No fewer than 3, 000 persons who were displaced by Jihadist violence six years ago were on Monday returned to their homes by authorities in Borno State, officials said.
This is coming after dozens of farm workers were killed in one of the deadliest assaults from the Boko Haram insurgents.
A UN humanitarian coordinator in Nigeria had initially said on Sunday that at least 110 farm workers were killed in the attack on the village of Koshobe and nearby communities but in a statement on Monday said there had been “several dozen” dead.
However, the governor of Borno State, Babagana Zulum, said more than 70 people had been killed and that the town, about 20 kilometres (12 miles) from the state capital Maiduguri, still had people missing.
The returnees who fled their homes in Marte in Lake Chad region in 2014 were packed into dozens of trucks and buses from Bakassi camp for internally displaced people in Maiduguri.
The return was of a first group of IDPs from Marte, the National Emergency Management Agency said in a statement.
“I’m very happy to return to my roots which I left six years ago,” returnee Bukar Kyarimi said.
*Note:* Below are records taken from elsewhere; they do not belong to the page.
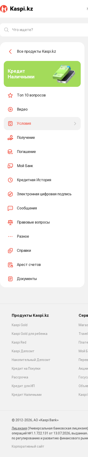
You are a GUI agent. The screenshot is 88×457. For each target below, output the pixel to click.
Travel (83, 334)
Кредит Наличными (27, 395)
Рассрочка (20, 377)
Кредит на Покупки (26, 368)
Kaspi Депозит (23, 351)
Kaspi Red (19, 342)
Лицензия (19, 428)
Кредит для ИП (23, 386)
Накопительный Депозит (31, 360)
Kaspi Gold (19, 325)
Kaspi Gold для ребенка (29, 334)
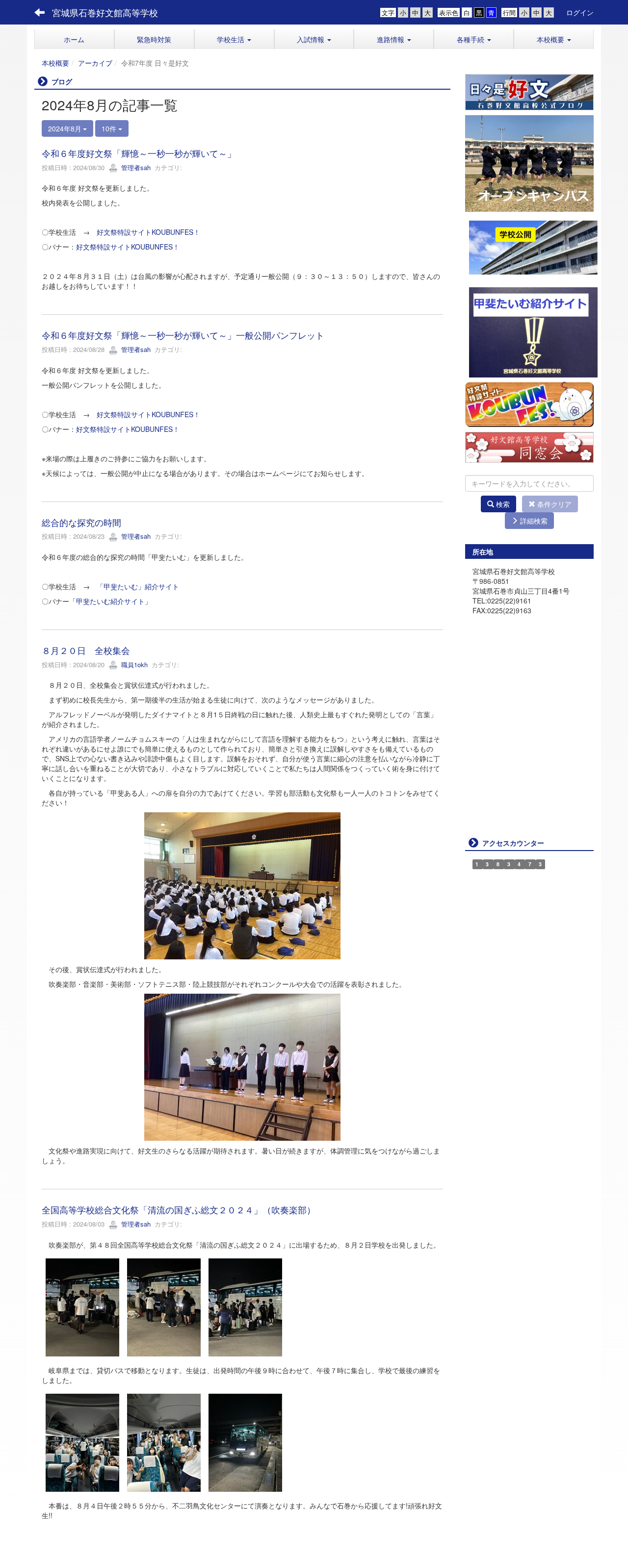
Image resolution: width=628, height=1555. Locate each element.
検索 (502, 504)
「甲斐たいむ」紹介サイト (138, 586)
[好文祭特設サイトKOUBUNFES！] (529, 403)
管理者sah (135, 167)
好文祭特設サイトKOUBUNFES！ (148, 232)
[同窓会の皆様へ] (529, 446)
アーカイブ (95, 63)
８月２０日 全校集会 (86, 650)
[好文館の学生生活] (529, 91)
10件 (110, 128)
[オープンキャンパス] (529, 162)
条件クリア (553, 504)
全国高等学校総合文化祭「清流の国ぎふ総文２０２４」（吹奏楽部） (178, 1209)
“We need to go back and tend our abandoned farms but we hope the government will give us adequate protection from the insurgents,” he added.
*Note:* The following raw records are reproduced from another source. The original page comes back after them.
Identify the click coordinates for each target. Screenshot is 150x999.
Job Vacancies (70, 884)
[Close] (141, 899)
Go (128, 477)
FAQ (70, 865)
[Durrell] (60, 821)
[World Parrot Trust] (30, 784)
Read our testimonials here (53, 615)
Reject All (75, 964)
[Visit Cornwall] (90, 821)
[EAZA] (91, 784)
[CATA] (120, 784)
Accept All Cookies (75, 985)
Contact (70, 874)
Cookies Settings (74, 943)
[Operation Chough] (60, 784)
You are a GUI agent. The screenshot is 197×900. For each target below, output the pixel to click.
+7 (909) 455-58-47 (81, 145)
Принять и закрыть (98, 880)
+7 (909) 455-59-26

“We are eager to go back to our homes but what happened in Koshobe… is frightening,” said another returnee, referring to the weekend attack.
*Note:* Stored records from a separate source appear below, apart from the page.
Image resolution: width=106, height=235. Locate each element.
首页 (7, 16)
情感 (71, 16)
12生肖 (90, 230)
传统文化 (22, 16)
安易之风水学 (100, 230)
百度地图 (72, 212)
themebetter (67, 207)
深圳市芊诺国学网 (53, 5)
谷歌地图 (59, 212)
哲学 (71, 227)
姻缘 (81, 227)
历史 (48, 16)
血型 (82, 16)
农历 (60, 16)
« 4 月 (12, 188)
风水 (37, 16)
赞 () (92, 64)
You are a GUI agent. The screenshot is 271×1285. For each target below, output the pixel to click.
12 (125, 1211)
Over two million persons were forced out of their homes by jihadist conflict. Most of them from northern Borno, pushing them into squalid camps in Maiduguri where they rely on food handouts from international charities.
The authorities have been encouraging people displaced by the jihadist violence to go back to their homes, saying the camps were no longer sustainable, despite concern from aid agencies that it was not safe for them to return.
Despite the security measures, the insurgents have continued to launch attacks on the fortified towns.